Il est temps de suivre un régime et d'apprendre à voler
Michelle Ballanger

Editions du Rouergue
rouergue litter
avril 2017
274 p.  20 €
ebook avec DRM 14,99 €
 
 
 
 Les internautes l'ont lu

Une couverture magnifique et un titre en apparence léger pour un premier roman adulte proposé par Michelle Ballanger.

Nous sommes en Roumanie, en Transylvannie au pied de la montagne Dracula.

Adam est professeur de français mais aussi écrivain public.

Les après-midis, les gens défilent et il écrit des lettres qu’ils classent dans des fardes de couleur en fonction du thème des courriers. Il aime coordonner son pull à la couleur de la lettre : lettres anonymes, lettres d’amour, testaments, poèmes …

Adam vivait seul depuis le départ de sa femme et de sa fille en France, en 1984. Depuis l’an dernier il a accueilli Dragos, un vendeur de poids, vieux, sale. Dragos et les lettres lui permettent d’oublier sa solitude et celles qui l’ont quitté.

Au fil des lettres, nous découvrons des personnages parfois hauts en couleur qui vont animer sa vie. Peu à peu, les vies se glissent les unes dans les autres, se tissent des liens.

Natacha une petite princesse gitane et Corneliu, un tricoteur d’écharpes multicolores vont changer un peu le cours de sa vie. Il y a aussi Stella, la vendeuse d’amour, Victor et son héritage, Gheorge qui voudrait récupérer sa femme partie en France.

A travers ces vies et ces personnages nous découvrirons en filigrane l’histoire de la Roumanie, le régime de Ceaucescu, les premières élections, les privations et le changement.

Nous sommes en 2008, il faut parfois du temps pour comprendre les choses, pour faire éclater une rancoeur et enfin réagir.

Un très beau roman qui nous est présenté de façon originale par le biais de ces échanges épistolaires. Il se compose de trois parties : « Les bagages » – « Les voyages » et « Aller-retour ».

Un récit qui permet de comprendre l’envie de vivre ailleurs, l’espoir d’une vie meilleure. La vie des gitans aussi est traitée et nous donne un autre regard sur cette communauté. Des femmes qui prennent leur destin en main.

Une belle pioche pour notre lecture commune avec Julie des « Petites lectures de Scarlett »

Ma note : 8.5/10

L’avis de Julie se trouve ici

Les jolies phrases

Adam se dit que c’est l’odeur qui montre la misère, bien plus que les vêtements et les bijoux en toc.

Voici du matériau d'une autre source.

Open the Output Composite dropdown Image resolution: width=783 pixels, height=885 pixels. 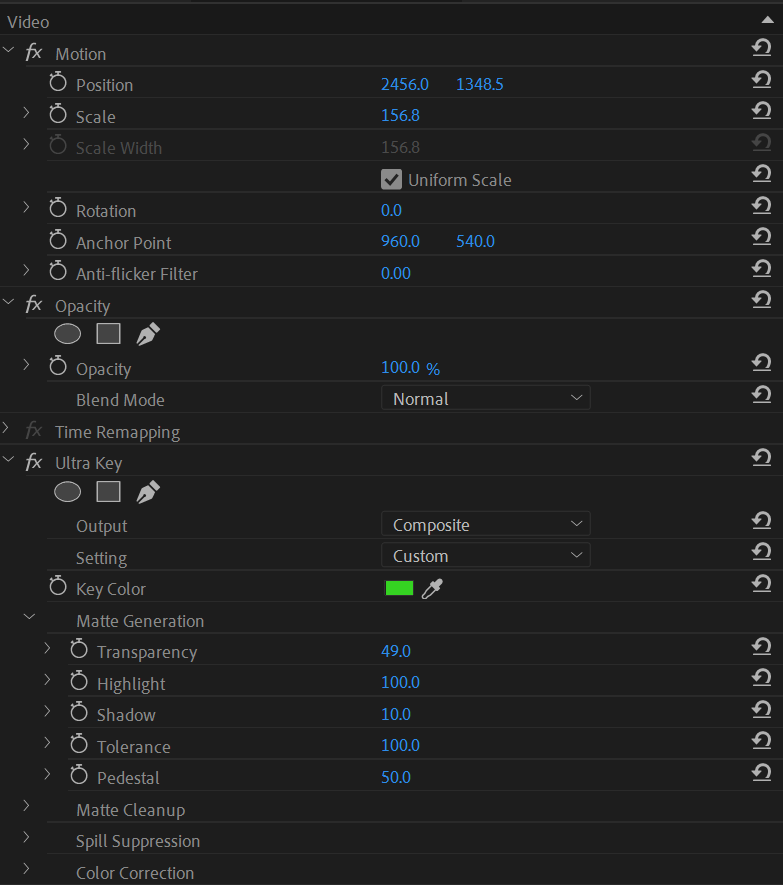point(486,525)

On ne tue pas la honte en la refilant à quelqu’un. Ça marche pas.
– On fait comment alors ?
– On la tue en la nommant. On la regarde dans les yeux et on lui dit ses quatre vérités. Y a pas d’autres solutions. Après ce n’est plus elle qui est la plus forte. On ne tue pas la honte avec une lettre anonyme.

L’important c’est le silence et le souffle. Pas besoin de mots pour le désir. C’est le mouvement qui met ensemble les corps qui compte. Je connais quelques mots, je peux vous les confier mais il faudra écrire le mouvement et ça je ne sais pas le dire. Le faire oui. Pas le dire. Je montre avec mon corps. J’ai toujours fait les deux ensemble. C’est ainsi le désir. Une danse. Je peux vous dire et vous montrer. Mais vous ferez les phrases.

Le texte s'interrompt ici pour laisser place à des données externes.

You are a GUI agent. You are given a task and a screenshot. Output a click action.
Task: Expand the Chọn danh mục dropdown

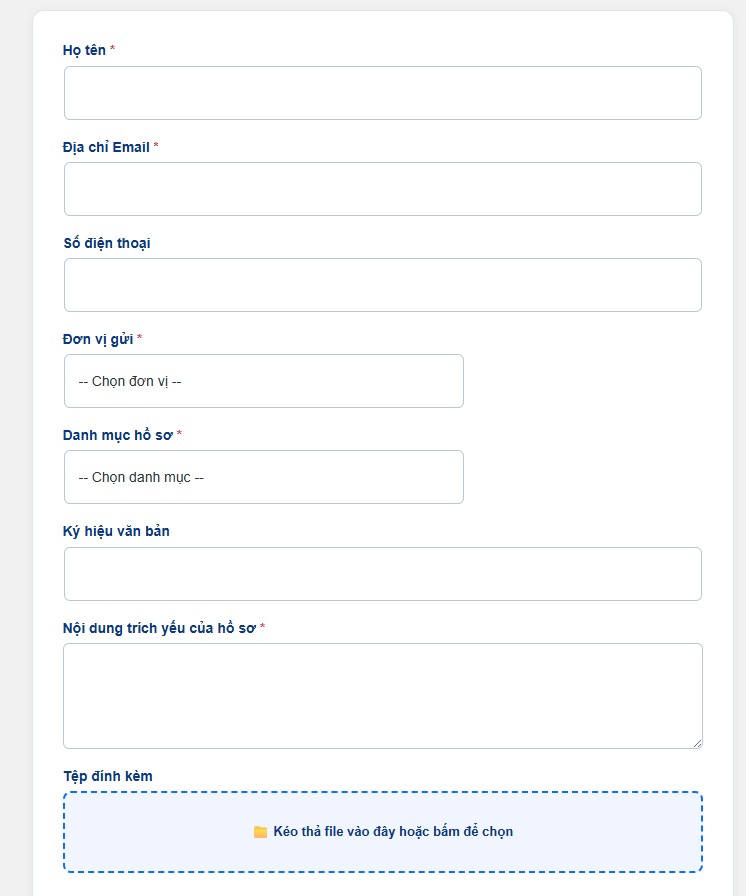click(x=263, y=477)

Dans le bleu nu des yeux de Dragos, Adam ne voit plus que l’infini chagrin qui s’y est logé. Un chagrin comme une pierre qui empêche de voir quoi que ce soit d’autre, qui prend toute la place et ne laisse rien passer autour de lui.

On ne peut pas changer la couleur des yeux de quelqu’un, on ne peut pas non plus se retenir au bord d’un regard. On est forcer d’y plonger. Au moins pour un moment. On est forcé d’être touché. Adam se dit qu’il lui était plus aisé de vivre de l’odeur de Dragos qu’avec le regard de Dragos. Mais qu’à cela ne tienne, il apprendra. Tout s’apprend.